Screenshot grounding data
+ + +
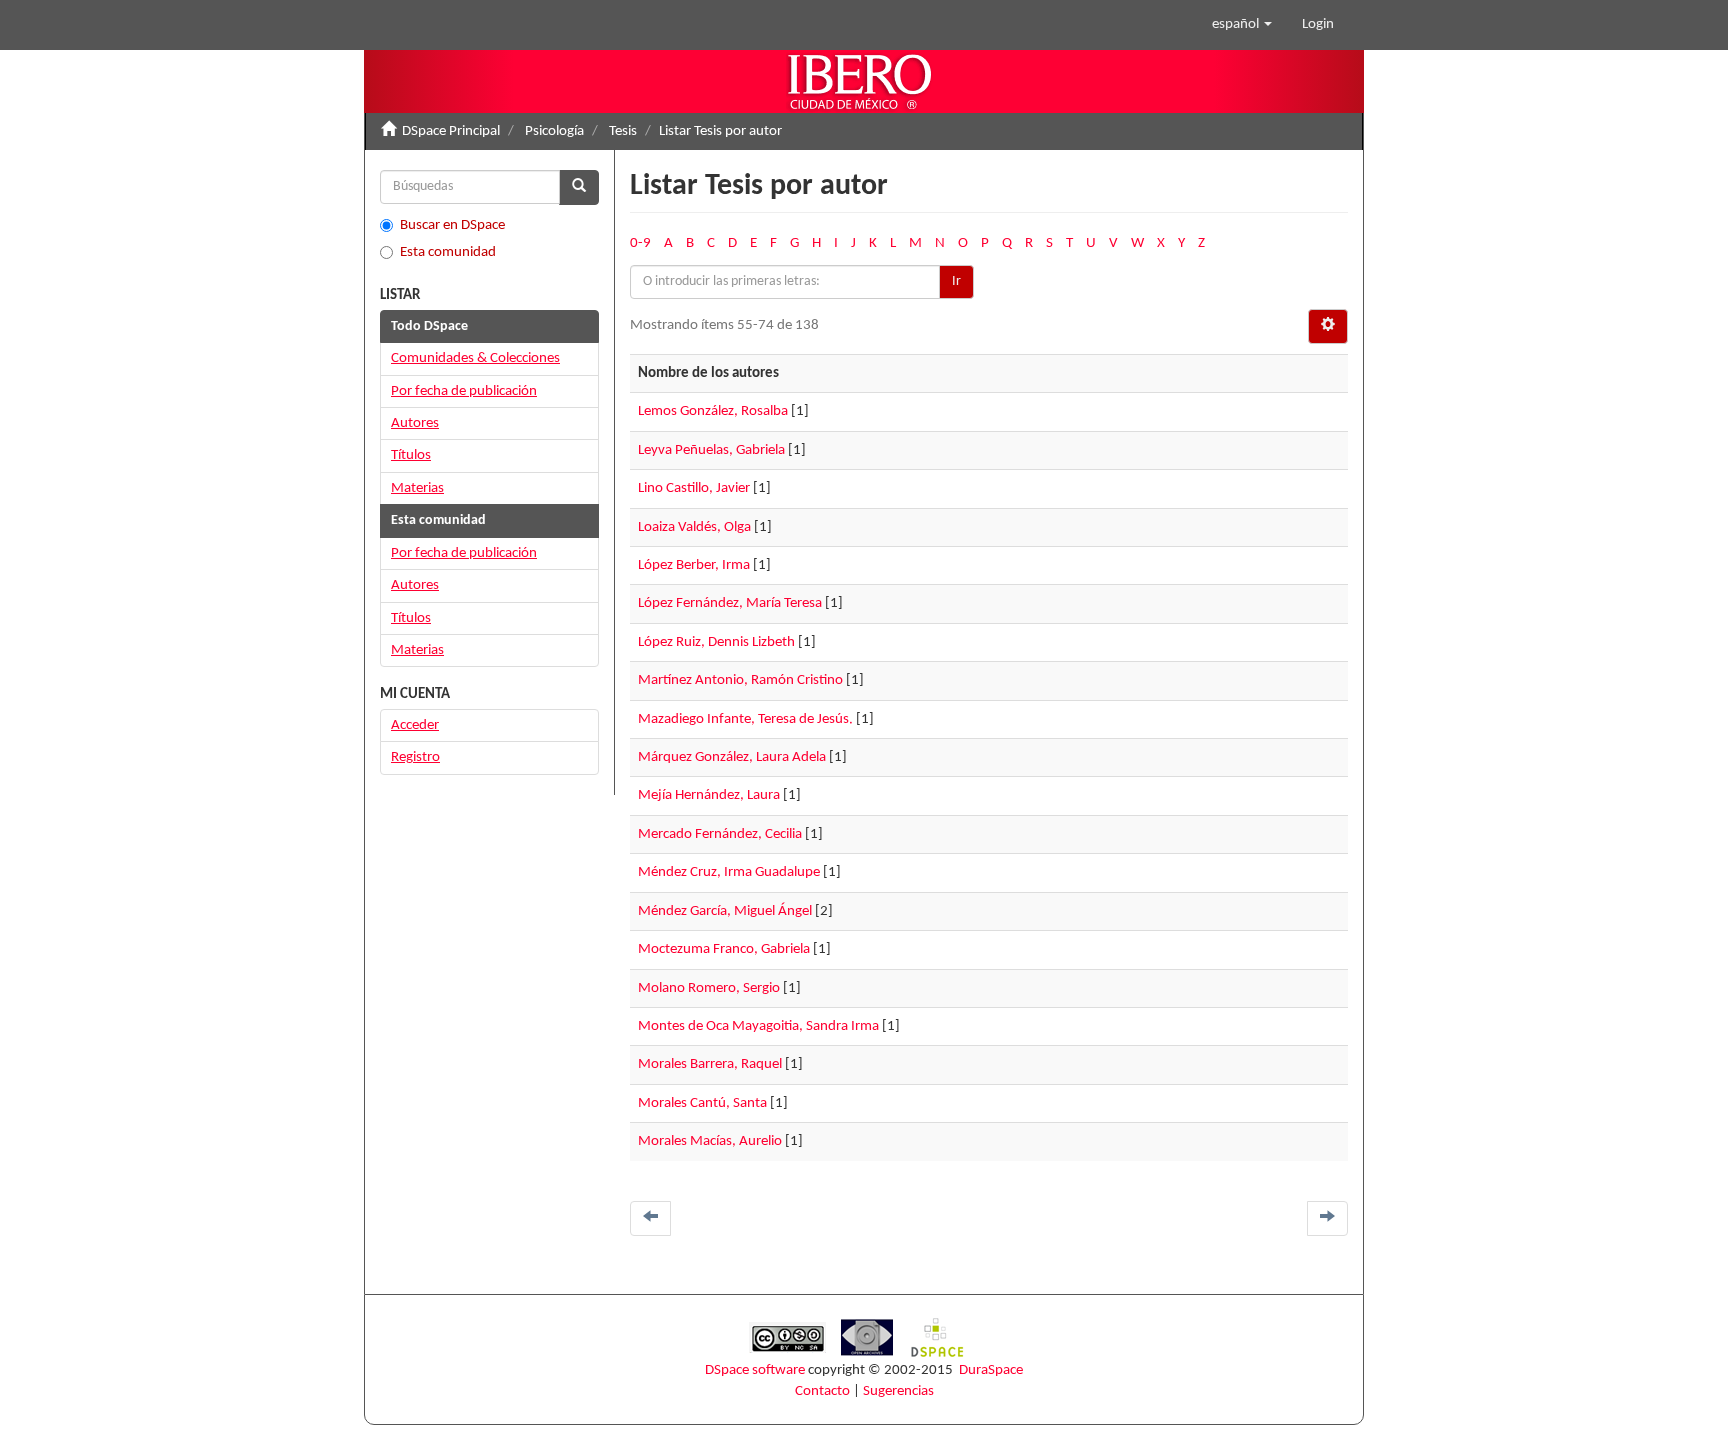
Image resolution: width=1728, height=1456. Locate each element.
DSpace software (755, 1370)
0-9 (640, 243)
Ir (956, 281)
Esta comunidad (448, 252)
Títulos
+ + +
Once the pictures are removed, print all the remaining data exactly as it stands.

TASK RESPONSE:
Image resolution: width=1728, height=1456. Locate each element.
DSpace software (755, 1370)
0-9 (640, 243)
Ir (956, 281)
Esta comunidad (448, 252)
Títulos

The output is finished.